Re: draft-klensin-unicode-escapes-01

Frank Ellermann <nobody@xyzzy.claranet.de> Tue, 06 February 2007 19:57 UTC

Received: from [127.0.0.1] (helo=stiedprmman1.va.neustar.com) by megatron.ietf.org with esmtp (Exim 4.43) id 1HEWRt-0003kg-Ph; Tue, 06 Feb 2007 14:57:53 -0500
Received: from [10.91.34.44] (helo=ietf-mx.ietf.org) by megatron.ietf.org with esmtp (Exim 4.43) id 1HEWRt-0003kb-AS for discuss@apps.ietf.org; Tue, 06 Feb 2007 14:57:53 -0500
Received: from main.gmane.org ([80.91.229.2] helo=ciao.gmane.org) by ietf-mx.ietf.org with esmtp (Exim 4.43) id 1HEWRq-0001sd-Qu for discuss@apps.ietf.org; Tue, 06 Feb 2007 14:57:53 -0500
Received: from list by ciao.gmane.org with local (Exim 4.43) id 1HEWRT-0006IL-V3 for discuss@apps.ietf.org; Tue, 06 Feb 2007 20:57:27 +0100
Received: from d255146.dialin.hansenet.de ([80.171.255.146]) by main.gmane.org with esmtp (Gmexim 0.1 (Debian)) id 1AlnuQ-0007hv-00 for <discuss@apps.ietf.org>; Tue, 06 Feb 2007 20:57:27 +0100
Received: from nobody by d255146.dialin.hansenet.de with local (Gmexim 0.1 (Debian)) id 1AlnuQ-0007hv-00 for <discuss@apps.ietf.org>; Tue, 06 Feb 2007 20:57:27 +0100
X-Injected-Via-Gmane: http://gmane.org/
To: discuss@apps.ietf.org
From: Frank Ellermann <nobody@xyzzy.claranet.de>
Subject: Re: draft-klensin-unicode-escapes-01
Date: Tue, 06 Feb 2007 20:53:01 +0100
Organization: <URL:http://purl.net/xyzzy>
Lines: 89
Message-ID: <45C8DC9D.3D61@xyzzy.claranet.de>
References: <AF334D6BB0BFF3037B0DE609@p3.JCK.COM>
Mime-Version: 1.0
Content-Type: text/plain; charset="us-ascii"
Content-Transfer-Encoding: 7bit
X-Complaints-To: usenet@sea.gmane.org
X-Gmane-NNTP-Posting-Host: d255146.dialin.hansenet.de
X-Mailer: Mozilla 3.0 (OS/2; U)
X-Spam-Score: 1.1 (+)
X-Scan-Signature: f66b12316365a3fe519e75911daf28a8
X-BeenThere: discuss@apps.ietf.org
X-Mailman-Version: 2.1.5
Precedence: list
List-Id: general discussion of application-layer protocols <discuss.apps.ietf.org>
List-Unsubscribe: <https://www1.ietf.org/mailman/listinfo/discuss>, <mailto:discuss-request@apps.ietf.org?subject=unsubscribe>
List-Post: <mailto:discuss@apps.ietf.org>
List-Help: <mailto:discuss-request@apps.ietf.org?subject=help>
List-Subscribe: <https://www1.ietf.org/mailman/listinfo/discuss>, <mailto:discuss-request@apps.ietf.org?subject=subscribe>
Errors-To: discuss-bounces@apps.ietf.org

John C Klensin wrote:

>> When I mentioned hex. NCRs I meant XML, not SGML and its many
>> ways to save keystrokes.

> And I was commenting only on the suggestion that all reference
> to HTML be removed, however horrible it is.

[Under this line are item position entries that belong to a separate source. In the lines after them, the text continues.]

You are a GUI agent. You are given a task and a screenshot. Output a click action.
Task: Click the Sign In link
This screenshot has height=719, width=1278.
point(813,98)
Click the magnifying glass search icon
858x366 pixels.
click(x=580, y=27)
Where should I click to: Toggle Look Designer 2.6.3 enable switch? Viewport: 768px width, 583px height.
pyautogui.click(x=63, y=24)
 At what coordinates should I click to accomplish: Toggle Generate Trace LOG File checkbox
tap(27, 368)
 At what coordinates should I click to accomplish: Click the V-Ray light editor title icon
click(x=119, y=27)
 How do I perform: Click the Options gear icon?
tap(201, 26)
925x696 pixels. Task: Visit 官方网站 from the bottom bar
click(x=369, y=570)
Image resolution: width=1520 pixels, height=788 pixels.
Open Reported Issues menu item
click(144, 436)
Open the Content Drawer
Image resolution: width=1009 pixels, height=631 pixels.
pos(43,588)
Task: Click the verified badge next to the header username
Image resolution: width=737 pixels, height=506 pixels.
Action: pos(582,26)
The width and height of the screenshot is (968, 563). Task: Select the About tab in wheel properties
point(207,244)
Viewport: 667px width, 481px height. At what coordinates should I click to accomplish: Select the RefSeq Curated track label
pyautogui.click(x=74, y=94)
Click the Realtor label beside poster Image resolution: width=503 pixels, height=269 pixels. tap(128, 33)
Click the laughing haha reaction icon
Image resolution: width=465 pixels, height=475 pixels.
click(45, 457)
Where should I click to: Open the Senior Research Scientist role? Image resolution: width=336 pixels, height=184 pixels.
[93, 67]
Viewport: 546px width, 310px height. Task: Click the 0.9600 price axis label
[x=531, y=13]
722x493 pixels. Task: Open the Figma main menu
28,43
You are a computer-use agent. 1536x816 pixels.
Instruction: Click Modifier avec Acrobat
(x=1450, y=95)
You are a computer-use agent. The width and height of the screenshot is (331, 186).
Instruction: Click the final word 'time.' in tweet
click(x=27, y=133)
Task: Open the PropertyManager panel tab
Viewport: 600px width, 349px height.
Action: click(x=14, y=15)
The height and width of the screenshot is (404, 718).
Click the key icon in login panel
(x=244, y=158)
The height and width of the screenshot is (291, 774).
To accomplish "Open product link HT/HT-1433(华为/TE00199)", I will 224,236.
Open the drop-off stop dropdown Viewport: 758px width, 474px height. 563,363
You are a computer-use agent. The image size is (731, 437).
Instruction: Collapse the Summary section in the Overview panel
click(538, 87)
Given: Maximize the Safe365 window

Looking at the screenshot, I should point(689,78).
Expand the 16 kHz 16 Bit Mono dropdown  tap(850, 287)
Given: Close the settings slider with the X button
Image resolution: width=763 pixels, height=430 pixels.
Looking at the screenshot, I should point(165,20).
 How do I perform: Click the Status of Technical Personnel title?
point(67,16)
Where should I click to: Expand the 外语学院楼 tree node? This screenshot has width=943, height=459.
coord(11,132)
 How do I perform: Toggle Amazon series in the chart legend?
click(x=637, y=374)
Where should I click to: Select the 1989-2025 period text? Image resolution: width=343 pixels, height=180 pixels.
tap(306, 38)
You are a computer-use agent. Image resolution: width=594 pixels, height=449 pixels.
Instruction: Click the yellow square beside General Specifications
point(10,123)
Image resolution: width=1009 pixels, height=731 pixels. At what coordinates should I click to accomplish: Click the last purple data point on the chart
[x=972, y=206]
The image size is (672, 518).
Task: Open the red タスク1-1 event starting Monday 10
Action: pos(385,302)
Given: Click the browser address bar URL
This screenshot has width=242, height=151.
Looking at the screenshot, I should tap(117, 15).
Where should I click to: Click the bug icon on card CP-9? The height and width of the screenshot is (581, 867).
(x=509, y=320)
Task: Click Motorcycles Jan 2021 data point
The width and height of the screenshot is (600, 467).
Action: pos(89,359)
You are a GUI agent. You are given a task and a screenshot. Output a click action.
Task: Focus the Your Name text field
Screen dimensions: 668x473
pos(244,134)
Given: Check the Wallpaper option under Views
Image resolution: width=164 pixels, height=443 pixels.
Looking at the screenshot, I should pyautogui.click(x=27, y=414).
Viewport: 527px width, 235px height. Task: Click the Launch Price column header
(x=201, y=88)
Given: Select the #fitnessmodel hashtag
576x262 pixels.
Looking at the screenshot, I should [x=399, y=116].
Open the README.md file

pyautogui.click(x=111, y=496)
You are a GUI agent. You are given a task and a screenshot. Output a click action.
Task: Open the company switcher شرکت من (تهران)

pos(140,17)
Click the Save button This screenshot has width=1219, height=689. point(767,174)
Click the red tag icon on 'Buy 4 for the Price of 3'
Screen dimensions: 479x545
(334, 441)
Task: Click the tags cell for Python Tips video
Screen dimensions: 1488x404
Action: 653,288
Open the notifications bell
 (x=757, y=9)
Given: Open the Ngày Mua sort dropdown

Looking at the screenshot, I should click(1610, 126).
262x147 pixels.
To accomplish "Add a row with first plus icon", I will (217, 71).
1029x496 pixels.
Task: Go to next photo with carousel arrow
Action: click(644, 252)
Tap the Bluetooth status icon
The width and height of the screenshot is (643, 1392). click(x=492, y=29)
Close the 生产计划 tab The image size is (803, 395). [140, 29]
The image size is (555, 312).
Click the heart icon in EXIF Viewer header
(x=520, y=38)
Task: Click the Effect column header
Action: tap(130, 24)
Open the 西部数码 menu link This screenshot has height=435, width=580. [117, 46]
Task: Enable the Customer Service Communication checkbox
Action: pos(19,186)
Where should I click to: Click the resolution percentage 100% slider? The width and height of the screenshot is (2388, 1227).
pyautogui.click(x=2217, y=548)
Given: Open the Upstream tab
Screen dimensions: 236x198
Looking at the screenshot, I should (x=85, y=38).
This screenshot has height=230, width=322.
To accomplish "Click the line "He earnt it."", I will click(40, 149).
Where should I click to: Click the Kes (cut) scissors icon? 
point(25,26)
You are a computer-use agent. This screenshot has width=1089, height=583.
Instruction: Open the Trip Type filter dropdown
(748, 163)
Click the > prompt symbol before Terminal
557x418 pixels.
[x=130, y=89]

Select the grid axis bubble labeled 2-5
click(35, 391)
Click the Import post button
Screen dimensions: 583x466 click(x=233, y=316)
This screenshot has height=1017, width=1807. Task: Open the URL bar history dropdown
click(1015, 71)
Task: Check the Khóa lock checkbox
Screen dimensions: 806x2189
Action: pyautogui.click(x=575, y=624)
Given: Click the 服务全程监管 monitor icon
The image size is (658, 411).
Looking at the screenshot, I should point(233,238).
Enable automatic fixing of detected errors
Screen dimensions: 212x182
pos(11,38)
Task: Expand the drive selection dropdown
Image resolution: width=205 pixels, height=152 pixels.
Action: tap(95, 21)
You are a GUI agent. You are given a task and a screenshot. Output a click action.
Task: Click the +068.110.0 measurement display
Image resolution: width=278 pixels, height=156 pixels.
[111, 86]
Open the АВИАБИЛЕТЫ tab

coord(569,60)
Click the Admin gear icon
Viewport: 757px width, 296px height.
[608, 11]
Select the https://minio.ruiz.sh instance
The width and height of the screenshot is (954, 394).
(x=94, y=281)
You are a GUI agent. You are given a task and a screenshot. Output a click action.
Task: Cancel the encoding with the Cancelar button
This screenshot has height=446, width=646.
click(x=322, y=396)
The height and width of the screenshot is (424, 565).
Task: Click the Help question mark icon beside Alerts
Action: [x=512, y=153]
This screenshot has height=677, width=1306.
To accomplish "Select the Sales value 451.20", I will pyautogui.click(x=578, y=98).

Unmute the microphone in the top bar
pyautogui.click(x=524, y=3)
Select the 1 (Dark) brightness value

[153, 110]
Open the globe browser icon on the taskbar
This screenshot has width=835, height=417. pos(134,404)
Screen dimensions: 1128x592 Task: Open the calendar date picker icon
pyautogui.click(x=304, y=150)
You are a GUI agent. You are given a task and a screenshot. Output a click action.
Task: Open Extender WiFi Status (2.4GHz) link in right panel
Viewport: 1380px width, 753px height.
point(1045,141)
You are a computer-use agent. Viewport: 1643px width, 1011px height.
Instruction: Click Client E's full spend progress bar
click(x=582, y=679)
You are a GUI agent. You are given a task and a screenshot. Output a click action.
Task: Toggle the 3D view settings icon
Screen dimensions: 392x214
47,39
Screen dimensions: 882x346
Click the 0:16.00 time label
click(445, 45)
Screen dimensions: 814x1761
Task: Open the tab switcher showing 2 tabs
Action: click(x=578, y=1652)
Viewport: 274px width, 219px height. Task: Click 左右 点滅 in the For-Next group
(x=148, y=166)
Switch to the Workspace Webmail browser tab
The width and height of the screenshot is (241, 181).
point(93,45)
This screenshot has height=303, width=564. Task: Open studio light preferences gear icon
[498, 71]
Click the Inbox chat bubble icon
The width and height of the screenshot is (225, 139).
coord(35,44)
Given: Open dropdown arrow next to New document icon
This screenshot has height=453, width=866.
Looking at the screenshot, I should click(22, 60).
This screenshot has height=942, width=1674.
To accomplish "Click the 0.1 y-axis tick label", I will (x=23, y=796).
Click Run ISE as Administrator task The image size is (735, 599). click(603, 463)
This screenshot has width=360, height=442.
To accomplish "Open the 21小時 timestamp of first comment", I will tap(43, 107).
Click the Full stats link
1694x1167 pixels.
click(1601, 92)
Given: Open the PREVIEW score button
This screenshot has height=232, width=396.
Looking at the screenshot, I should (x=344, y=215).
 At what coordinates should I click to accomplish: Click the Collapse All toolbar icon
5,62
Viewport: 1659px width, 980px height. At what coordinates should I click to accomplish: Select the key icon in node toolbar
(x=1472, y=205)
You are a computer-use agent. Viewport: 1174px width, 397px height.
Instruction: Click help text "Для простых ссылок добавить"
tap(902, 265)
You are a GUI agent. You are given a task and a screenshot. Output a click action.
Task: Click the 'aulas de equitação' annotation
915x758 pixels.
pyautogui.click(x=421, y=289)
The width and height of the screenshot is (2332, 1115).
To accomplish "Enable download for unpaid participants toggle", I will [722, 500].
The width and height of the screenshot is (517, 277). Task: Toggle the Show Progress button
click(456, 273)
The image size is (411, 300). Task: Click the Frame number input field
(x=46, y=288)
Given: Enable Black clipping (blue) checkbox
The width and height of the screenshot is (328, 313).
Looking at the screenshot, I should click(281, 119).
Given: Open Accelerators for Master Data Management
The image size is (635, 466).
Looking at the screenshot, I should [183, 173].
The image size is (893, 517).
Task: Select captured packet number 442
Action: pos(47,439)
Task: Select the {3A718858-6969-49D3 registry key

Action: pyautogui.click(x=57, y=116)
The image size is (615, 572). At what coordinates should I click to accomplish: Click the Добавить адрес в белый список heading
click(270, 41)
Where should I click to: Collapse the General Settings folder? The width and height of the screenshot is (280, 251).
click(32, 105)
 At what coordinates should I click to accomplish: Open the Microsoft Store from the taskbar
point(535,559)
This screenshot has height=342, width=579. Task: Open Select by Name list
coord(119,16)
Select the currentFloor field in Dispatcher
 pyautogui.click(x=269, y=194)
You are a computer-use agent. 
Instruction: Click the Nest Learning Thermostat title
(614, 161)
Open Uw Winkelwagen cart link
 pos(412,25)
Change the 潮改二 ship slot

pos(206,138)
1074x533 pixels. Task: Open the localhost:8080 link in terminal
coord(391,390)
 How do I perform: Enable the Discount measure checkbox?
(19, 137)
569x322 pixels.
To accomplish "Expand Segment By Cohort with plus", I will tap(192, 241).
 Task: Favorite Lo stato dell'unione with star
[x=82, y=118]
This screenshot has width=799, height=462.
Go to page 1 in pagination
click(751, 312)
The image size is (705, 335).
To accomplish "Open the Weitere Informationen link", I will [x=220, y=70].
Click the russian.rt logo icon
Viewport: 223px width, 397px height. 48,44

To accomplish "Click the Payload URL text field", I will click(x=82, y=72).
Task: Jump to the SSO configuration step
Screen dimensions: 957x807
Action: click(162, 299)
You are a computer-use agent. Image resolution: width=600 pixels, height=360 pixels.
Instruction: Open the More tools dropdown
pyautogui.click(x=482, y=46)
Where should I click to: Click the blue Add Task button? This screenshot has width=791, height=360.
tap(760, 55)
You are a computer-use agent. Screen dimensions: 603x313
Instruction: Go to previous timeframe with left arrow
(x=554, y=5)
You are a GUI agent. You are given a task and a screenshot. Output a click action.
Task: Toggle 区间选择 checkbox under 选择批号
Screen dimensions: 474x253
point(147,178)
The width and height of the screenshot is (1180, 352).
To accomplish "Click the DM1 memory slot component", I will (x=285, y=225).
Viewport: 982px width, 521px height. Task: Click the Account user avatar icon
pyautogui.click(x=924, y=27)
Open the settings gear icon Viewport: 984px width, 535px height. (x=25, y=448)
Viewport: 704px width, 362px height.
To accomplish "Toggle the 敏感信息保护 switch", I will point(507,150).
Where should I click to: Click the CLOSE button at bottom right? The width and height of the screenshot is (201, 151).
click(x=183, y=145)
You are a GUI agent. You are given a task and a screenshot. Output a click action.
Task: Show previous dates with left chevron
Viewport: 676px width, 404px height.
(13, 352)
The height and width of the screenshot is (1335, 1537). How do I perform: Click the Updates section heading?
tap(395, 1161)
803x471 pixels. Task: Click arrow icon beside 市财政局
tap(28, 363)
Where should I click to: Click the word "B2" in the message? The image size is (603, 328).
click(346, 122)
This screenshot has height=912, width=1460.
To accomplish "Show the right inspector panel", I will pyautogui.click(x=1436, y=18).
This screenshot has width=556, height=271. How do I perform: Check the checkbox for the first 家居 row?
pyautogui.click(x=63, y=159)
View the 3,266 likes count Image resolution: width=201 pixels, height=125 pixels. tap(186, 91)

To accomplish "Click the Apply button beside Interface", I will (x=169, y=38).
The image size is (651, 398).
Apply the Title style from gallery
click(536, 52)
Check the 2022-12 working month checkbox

That's one of those mail communication breakdowns, my remark here
about the wonders of SGML (as seen or not in most browsers trying
to display HTML) was in reply to Clive.  It was no objection to or
suggestion for your I-D.  Of course I support CharMod C044 with
explicit delimiters (as in XML but not SGML) and CharMod C043 with
hex. escapes (something XML and SGML couldn't do, but your I-D and
RFC 4646 got it right.).

 [unlike RFC 2231 an URL can't say what it is]
> I think I've understood both of those things.  I just haven't
> seen the justification or requirement to start exploring existing
> protocols in this document, famous or not.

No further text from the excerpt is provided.